Михаил Гефтер — выдающийся советский историк и мыслитель, участник Великой Отечественной войны — и вообще свидетель (а главное — «осмысливатель») всего того страшного, что происходило с Россией и миром в XX в. Кратко и грубо его концепцию можно передать так: человек — «обреченное существо», бросившееся из обреченности в аэволюционные альтернативы; одно из следствий этого — высвобождение смерти, агрессии из биологических программ — угроза тотальной гибели, панубийства: человек есть убийца; системы предотвращения панубийства есть культура, поиск аэволюционных сдержек насилия; высшая точка этого — христианство, которое освобождает человечество от мифа, изобретая пространство утопии — идеи вневидового братства всех людей: так родились история и мир; всемирная история — не данность, но некая особая формация жизни человека, изобретенная христианством; коммунизм есть высшая форма утопии и последняя попытка ее осуществления; что-то, однако, обрывается в точке тоталитаризмов и холодной войны: человечество не смогло осуществить альтернативы и вернулось к праситуации угрозы панубийства; крах СССР есть буквально конец всемирной истории, того, что было начато христианством.

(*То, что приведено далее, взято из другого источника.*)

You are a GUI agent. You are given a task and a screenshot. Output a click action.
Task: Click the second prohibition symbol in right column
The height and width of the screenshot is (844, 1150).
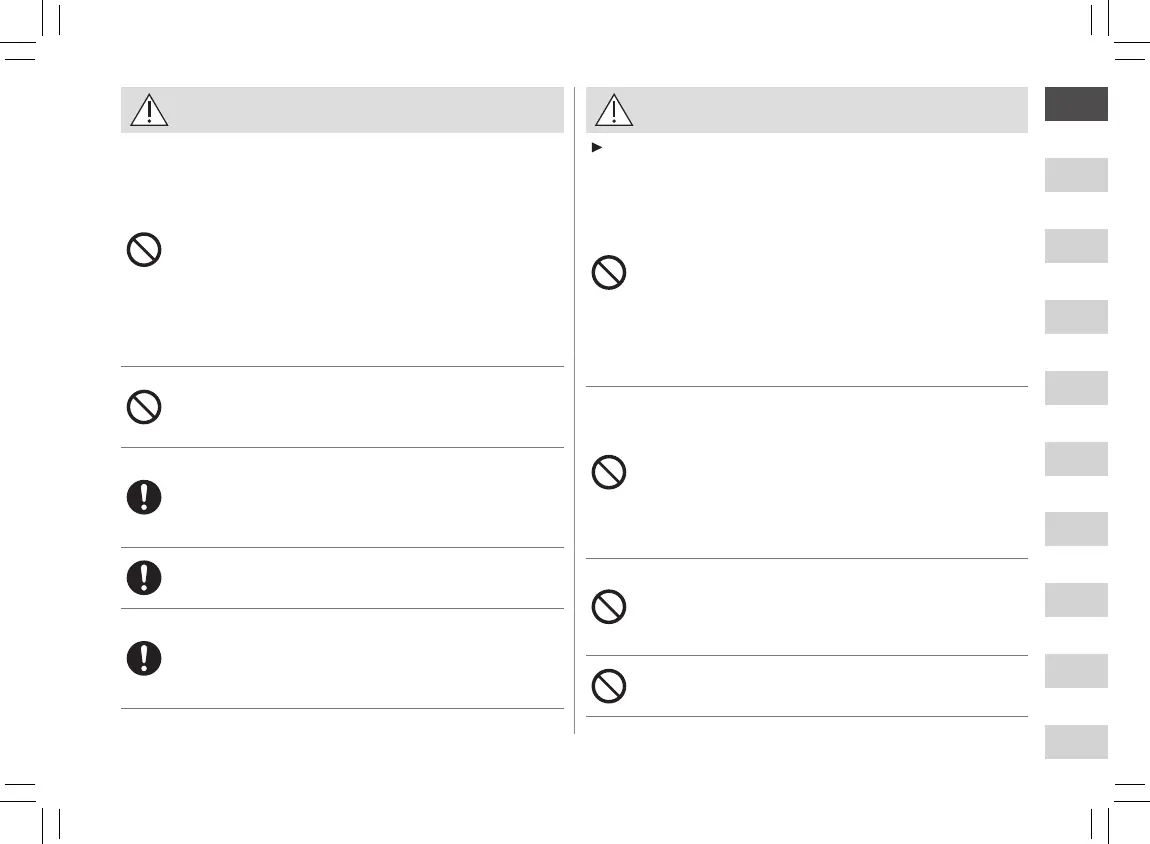(x=609, y=472)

Тоталитаризмы, диктатуры, репрессии, войны и пр. и пр. — вот что приходит на смену всемирной истории, ибо более нечем сдерживать угрозу панубийства. У России здесь особая роль, коль скоро она была ареной последней утопии («Россия как угрожаемая ниша Мира — сейчас самая опасная для Мира страна. Это добром не кончится и будет вызывать кризис за кризисом в мировых отношениях»). В общем в мысли Гефтера — чрезвычайно богатой, глубокой, разнообразной — подкупает синтез теологии, фундаментальной антропологии, историософии, политологии с разбором конкретных деталей исторического процесса в России — от «мыслящего движения» народников и марксистов через трагедию Ленина как последнего строителя утопии и Сталина как оператора перевода из утопии обратно в миф — к холодной войне, краху СССР и постсоветской России с ее крайне странной, крайне неопределенной и крайне опасной (для себя и мира) ситуацией.
Цитаты:
«Когда три человека в Беловежской пуще отменяют Советский Союз, я это прямо ввожу в то, что кончилось нечто тысячелетнее — Землю оставила идея человечества как вневидового родства людей. Идея покидает мир вот таким именно образом: покидая, не уходит, — но творит комиксы Беловежья, с куклами старосоветских персонажей и иные сложные мистификации Homo sapiens. Разве история — это «все, что менялось во времени»? И есть история Млечного пути, история амебы? Нет. В строгом смысле, история бытует в единственном числе — всемирная история однократна. С условно иудеохристианского рубежа, в его сложной связи с азиатскими очагами, история строилась как проект человечества. Проект столько всего дал людям, но оказался неосуществим, ведь в зародыше его — утопия. Вневидовое родство людей не состоялось в виде человечества, хотя и не исключает далее других видов осуществления. В этом драматизм переживаемого момента. Россия как угрожаемая ниша Мира — сейчас самая опасная для Мира страна. Россия в нынешних границах — огромное пространство, какого история не знала. Тем не менее это и сверхдержава, обладающая достаточным оружием жизнеуничтожения. Холодная война кончается, не закончившись. Мир захлопывается. Он превращается в одномирный — с одним преобладающим, доминирующим управленческим устройством: из двухполюсного в однополюсный. Это добром не кончится и будет вызывать кризис за кризисом в мировых отношениях. Отсюда проблема: найти место новой России в меняющемся Мире. Россия должна найти себя, начиная с элементарного: накормить себя и найти свое место в Мире, кончая самым сложным и важным — уберечь Мир от тотальной катастрофы. Проблемой изменения Мира при участии в этом процессе меняющейся России надо заниматься особо.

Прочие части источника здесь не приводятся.